Reno herself at her weekly briefing explained, “What I’ve tried to do is to take the issues that we have been working on, to outline what still remains to be done, and to chart what we can do in these four and a half, five months left, so that I don’t waste the people’s time.”

CARNIVORE REVIEW EVOLVES

Every time we ask about the outside review of Carnivore’s source code, we get a new version of what’s going on.

Last week we learned for the first time it’s supposed to be a two-step process. First, an academic — one or more persons chosen by the FBI — examines the source code to verify and validate it is what the FBI says it is. Then a panel of interested business, computer and privacy experts reviews the academic’s findings.

Now we find out Reno has involved Steve Colgate, the top career guy in the department, and someone she usually turns to for handling the toughest problems. In fact, she values him so highly that she recently bestowed upon him the Exceptional Service Award, the much-coveted highest award in the department.
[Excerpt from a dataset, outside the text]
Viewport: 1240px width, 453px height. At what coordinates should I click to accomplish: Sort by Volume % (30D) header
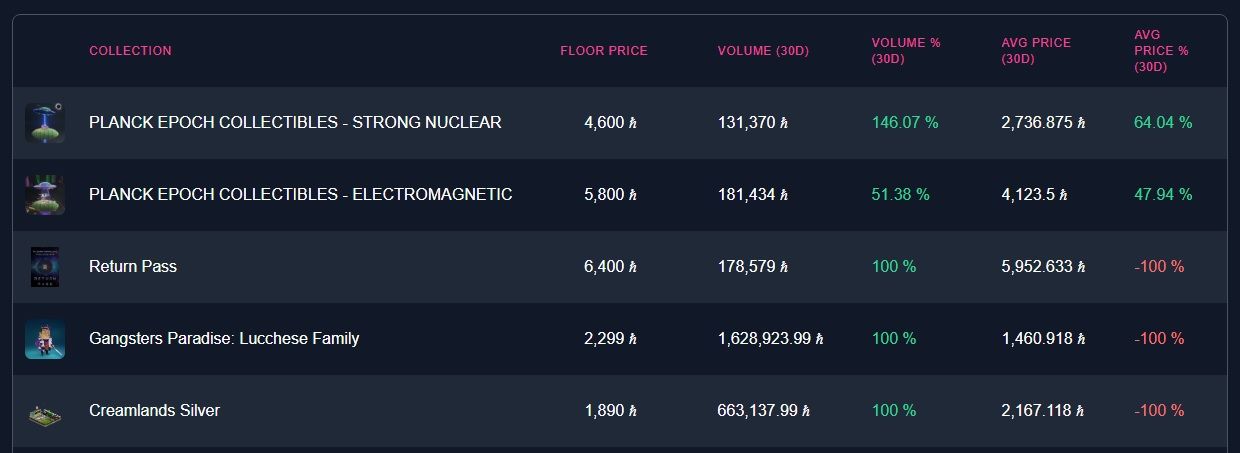coord(905,51)
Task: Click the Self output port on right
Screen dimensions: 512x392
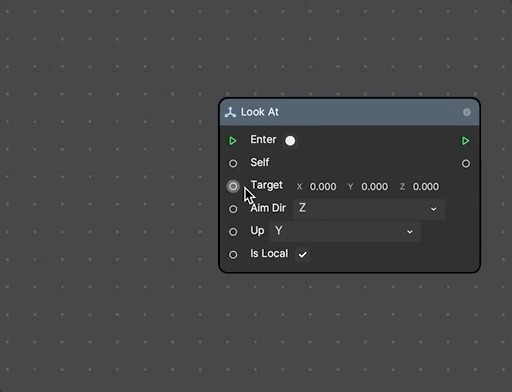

She revealed she’s asked Colgate to “work with the FBI to select an independent entity” for the review. That suggests the FBI on its own had not come up with a satisfactory “entity.” When reporters questioned whether this whole process was not taking a long time to get off the ground, Reno agreed. A few minutes later, when asked if she was confident the process was moving faster, she vowed, “I’m going to check when I leave here.”

SCHADENFREUDE IN THE WEN HO LEE CASE

While the criminal case proceeds apace — with important pretrial hearings set for August 14 through 16 — the civil lawsuit filed by Lee and his wife Sylvia against the government for unlawful leaks has been put on hold. But a kindly government official recently brought to my attention one particularly interesting charge in the civil complaint:

“Plaintiffs are informed and believe that some of the unlawful leaks of private information pertaining to Plaintiffs originated from an FBI official known as ‘the Fatman.’”

Frankly, few of us are angels, and this charge has occasioned expressions of excessively unseemly glee in more than a few Justice officials.

For Bob Bucknam, Louie Freeh’s longtime chief-of-staff, loyal factotum and spear-carrier, is in fact quite decidedly rotund.

Not only that — he’s generally regarded as the most able leaker in the FBI, some would say within the entire Justice Department. He is particularly regarded as responsible for some of the most damaging anti-Reno leaks in the campaign finance fiasco.

Nobody envies the poor FBI counsel who will have to draft the response to this particular charge.